NetBackup™ for Hadoop Administrator's Guide
- Introduction
- Verifying the pre-requisites and best practices for the Hadoop plug-in for NetBackup
- Configuring NetBackup for Hadoop
- Managing backup hosts
- Configuring the Hadoop plug-in using the Hadoop configuration file
- Configuring NetBackup policies for Hadoop plug-in
- Performing backups and restores of Hadoop
- Troubleshooting
- Troubleshooting backup issues for Hadoop data
- Troubleshooting restore issues for Hadoop data
Best practice for improving performance during backup and restore
Performance issues such as slow throughput and high CPU usage are observed during the backup and recovery of Hadoop using the SSL environment (HTTPS). The issue is caused if the internal communications in Hadoop are not encrypted. The HDFS configurations must be tuned correctly in the HDFS cluster to improve the internal communication and performance in Hadoop, which can also improve the backup and recovery performance.
For a better backup and restore performance, NetBackup recommended to follow the Hadoop configuration recommendations from Apache or Hadoop distributions in use.
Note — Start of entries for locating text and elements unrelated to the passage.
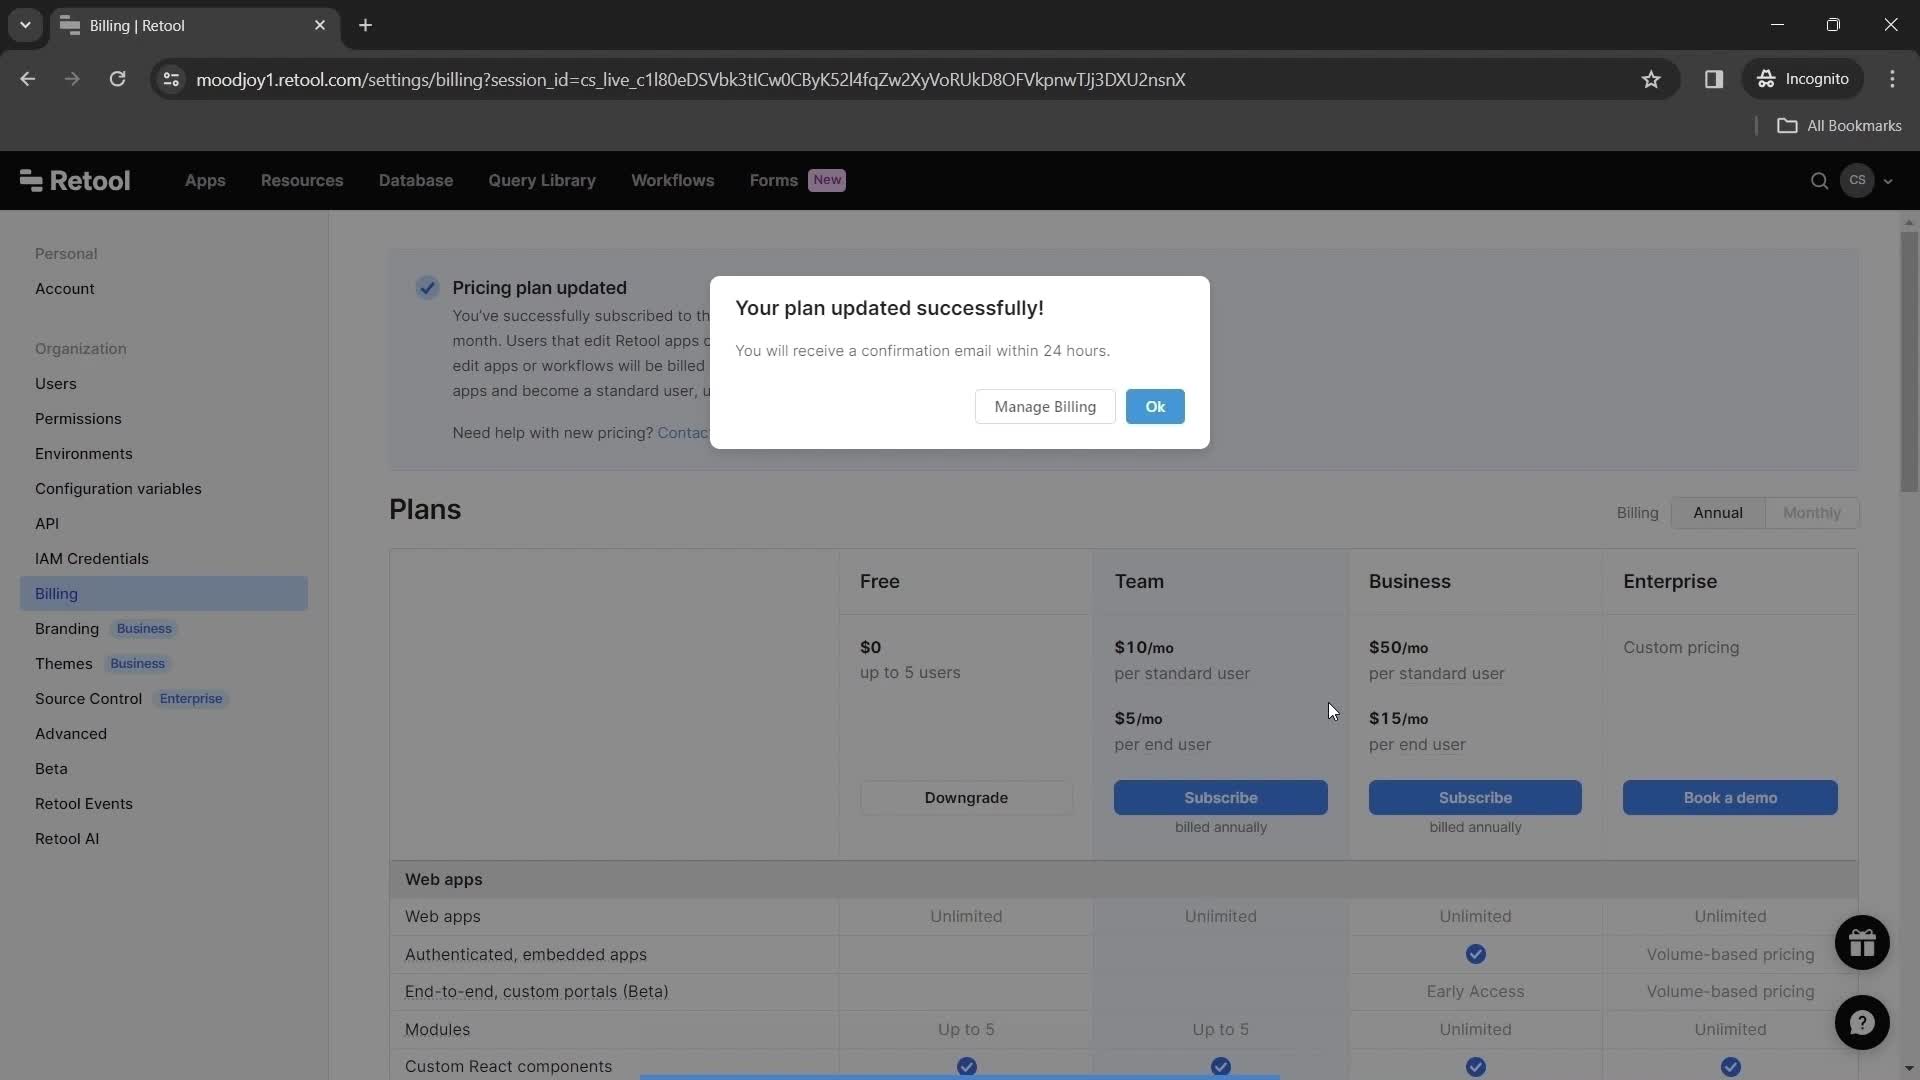1920x1080 pixels.
Task: Click the Ok button to dismiss dialog
Action: (1155, 406)
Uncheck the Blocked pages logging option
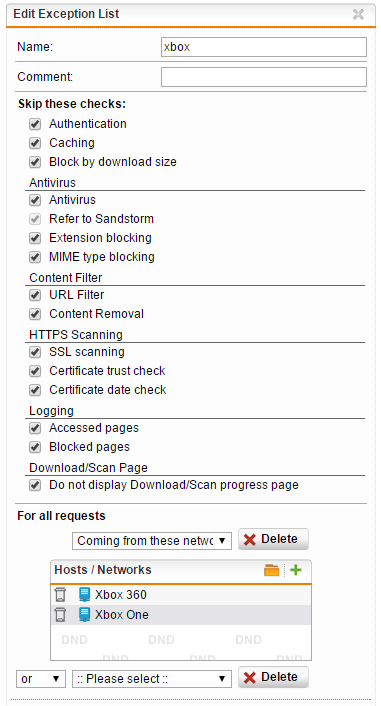This screenshot has height=706, width=381. [x=35, y=447]
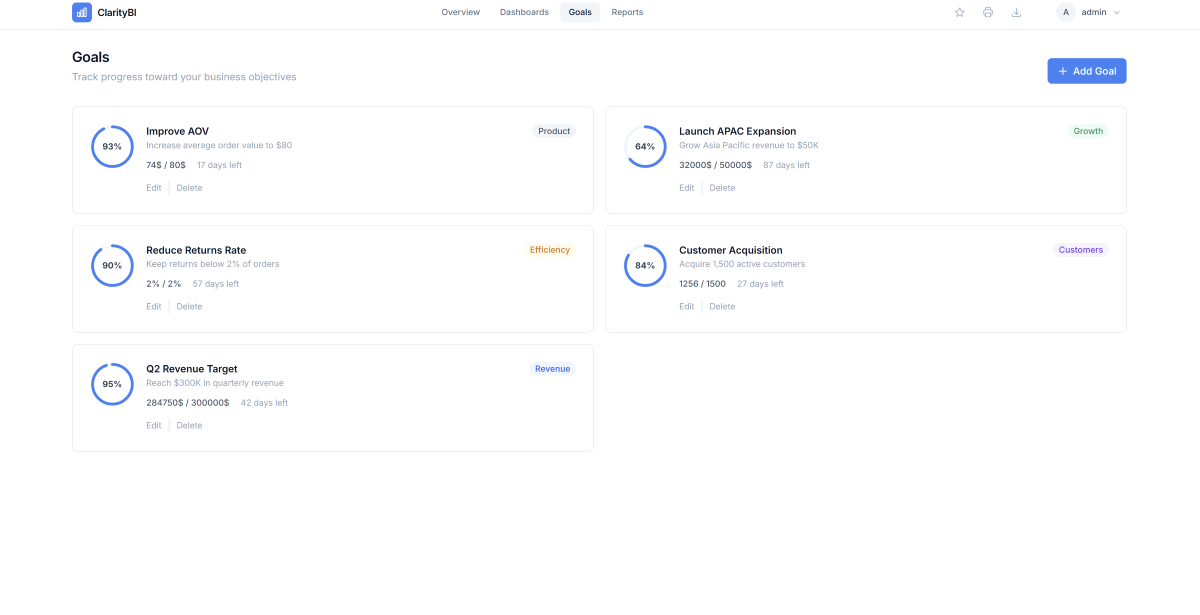Click the Customers category tag
The height and width of the screenshot is (615, 1200).
[x=1080, y=250]
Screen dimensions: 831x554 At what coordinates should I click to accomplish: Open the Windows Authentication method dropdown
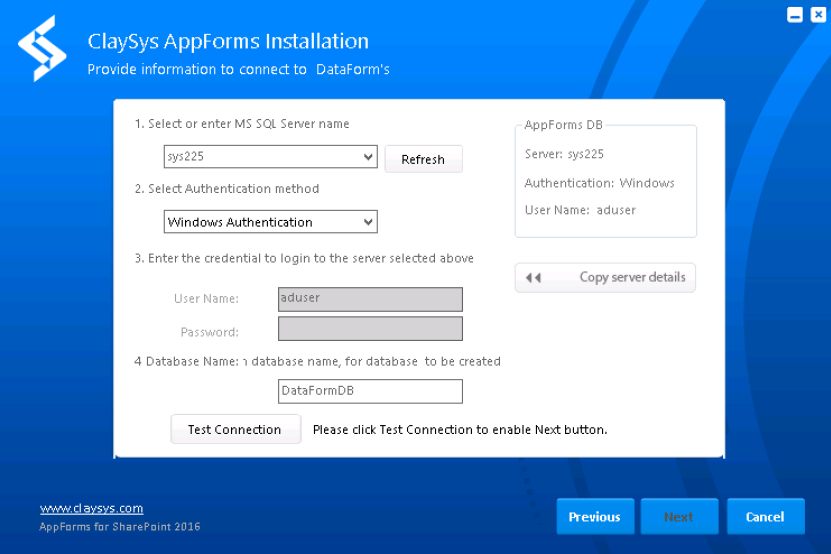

If you have Hadoop encryption turned on within the cluster, follow the recommendations from Apache or Hadoop distributions in use to select the right cipher and bit length for data transfer within Hadoop cluster.
NetBackup performs better during backup and recovery when AES 128 is used for data encryption during the block data transfer.
You can also increase the number of backup hosts in case of backup to get a better performance; when you have more than one folder to be backed up in the Hadoop cluster. You can have maximum one backup host per folder in the Hadoop cluster to get the maximum benefit.
You can also increase the number of threads per backup host that are used to fetch data from the Hadoop cluster by NetBackup during backup operation. If you have files with the size in the range of tens of GBs, then you can increase the number of threads for better performance. The default number for threads is 4.
For more details, refer Apache Hadoop documentation for secure mode.